The \(k-\epsilon \) closure was preferred compared to a traditional mixing-length model since it does not need an estimation of the mixing length as with, for instance, the analytical model of Belcher et al. (2003), although the results are qualitatively similar in terms of the mean velocity profile and Reynolds stress \(\overline{u'w'}\). Another advantage of the higher-order closure scheme is the possibility of estimating the Reynolds stress tensor beyond the shear stress \(\overline{u'w'}\) (which is already provided by the mixing-length closures). The k and \(\epsilon \) transport equations were here modified to account for the turbulence destruction caused by the forest, according to the suggestions of Silva Lopes et al. (2013). The values of the closure coefficients were the same as those used by Silva Lopes et al. (2013) in their comparison between RANS simulations and LES. Several non-linear RANS simulations were conducted for a full-forest configuration to assess the error due to the linearization of the RANS equations. The results demonstrated that the discrepancy increases as the \({\textit{LAI}}\) increases, although several quantities were less affected than others: for instance, the mean velocity and shear stress \(\overline{u'w'}\) were reasonably well estimated, while the turbulent kinetic energy and velocity variances were severely underestimated. A second-order correction to the linear approach was then developed to remedy the poor agreement in the TKE, but its magnitude was then too high and an empirical factor of two had to be introduced to attenuate the correction magnitude. Consequently, the use of the second-order correction is suggested only when the access to the velocity variances is desired, while the first-order approach (or the traditional mixing-length-based method) should be used if the mean velocity only is of interest.

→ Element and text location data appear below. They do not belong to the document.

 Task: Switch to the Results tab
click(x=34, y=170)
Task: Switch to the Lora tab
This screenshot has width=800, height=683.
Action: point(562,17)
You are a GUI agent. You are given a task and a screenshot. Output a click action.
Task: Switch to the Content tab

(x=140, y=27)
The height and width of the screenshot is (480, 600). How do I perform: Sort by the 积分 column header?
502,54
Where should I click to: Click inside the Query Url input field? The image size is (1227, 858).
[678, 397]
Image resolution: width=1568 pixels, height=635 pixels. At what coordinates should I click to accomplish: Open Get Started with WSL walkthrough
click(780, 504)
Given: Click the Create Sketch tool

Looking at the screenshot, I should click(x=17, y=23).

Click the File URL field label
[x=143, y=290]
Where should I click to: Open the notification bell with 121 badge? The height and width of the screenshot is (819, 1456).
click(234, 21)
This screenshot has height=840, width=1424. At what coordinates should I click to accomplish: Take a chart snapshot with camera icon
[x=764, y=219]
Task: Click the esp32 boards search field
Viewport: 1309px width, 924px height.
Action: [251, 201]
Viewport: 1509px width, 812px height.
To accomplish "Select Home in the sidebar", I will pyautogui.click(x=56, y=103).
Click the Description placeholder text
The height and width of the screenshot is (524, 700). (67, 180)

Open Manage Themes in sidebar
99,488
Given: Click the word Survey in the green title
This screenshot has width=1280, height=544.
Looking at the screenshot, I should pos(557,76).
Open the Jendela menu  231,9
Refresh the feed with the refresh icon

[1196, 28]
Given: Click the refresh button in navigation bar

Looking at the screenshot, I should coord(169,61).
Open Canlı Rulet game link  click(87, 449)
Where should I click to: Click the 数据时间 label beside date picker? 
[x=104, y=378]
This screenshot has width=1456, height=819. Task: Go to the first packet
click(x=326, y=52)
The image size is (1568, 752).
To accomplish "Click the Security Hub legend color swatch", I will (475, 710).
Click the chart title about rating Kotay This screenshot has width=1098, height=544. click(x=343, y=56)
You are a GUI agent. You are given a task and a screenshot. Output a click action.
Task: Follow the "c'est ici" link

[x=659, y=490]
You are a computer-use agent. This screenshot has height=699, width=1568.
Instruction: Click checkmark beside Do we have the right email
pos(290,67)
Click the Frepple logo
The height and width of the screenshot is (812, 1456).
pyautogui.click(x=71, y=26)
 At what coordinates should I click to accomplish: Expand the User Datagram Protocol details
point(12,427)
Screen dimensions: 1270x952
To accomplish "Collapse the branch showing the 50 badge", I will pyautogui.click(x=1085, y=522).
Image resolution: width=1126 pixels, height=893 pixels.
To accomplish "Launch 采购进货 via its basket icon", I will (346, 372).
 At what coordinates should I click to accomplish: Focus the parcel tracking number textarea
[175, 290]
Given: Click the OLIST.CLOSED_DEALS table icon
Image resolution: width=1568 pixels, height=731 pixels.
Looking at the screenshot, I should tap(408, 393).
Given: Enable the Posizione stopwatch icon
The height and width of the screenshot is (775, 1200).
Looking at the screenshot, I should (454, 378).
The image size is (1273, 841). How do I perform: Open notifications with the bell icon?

Several large-eddy simulations were performed for different clearing configurations by introducing a body force in the momentum transport equations to simulate the forest, without directly changing the subgrid-stress model (similar to Dupont and Brunet 2009). A comparison between the LES results and the proposed first-order linearized model for realistic forest configurations has shown that the latter was able to estimate the mean streamwise velocity component, U, the shear stress, \(\overline{u'w'}\) and the lateral normal stresses, \(\overline{{v'}^2}\) and \(\overline{{w'}^2}\), while it significantly overestimated the streamwise velocity variance, \(\overline{{u'}^2}\), and consequently the TKE. The proposed second-order correction improved the agreement between the modelled and simulated TKE and \(\overline{{u'}^2}\), although the introduction of the empirical factor of two makes the correction less trustworthy. Nevertheless, even the first-order approach improved existing simplified methodologies to assess forest effects with and without clearings, providing a leading-order analysis of the canopy flow. It is unclear if the inclusion of higher-order terms in the expansion could improve the comparison, although it is expected to be beneficial since the fully non-linear RANS results showed a better agreement with the TKE calculated from LES. Since U and \(\overline{u'w'}\) agree reasonably well, the role of the different closure methods (between RANS and LES) is marginal as most of the discrepancies arise from the linearization. The factor of two introduced for the second-order correction suggests that a higher-order correction should probably be pursued to properly account for the non-linearity, but this might not be worthwhile. Nevertheless, the first-order model remains a useful tool for weak and dense canopies (the latter necessitates the use of the second-order correction), but it could also be a feasible approach to simulate wind farms as the equivalent \({\textit{LAI}}\) is much smaller there.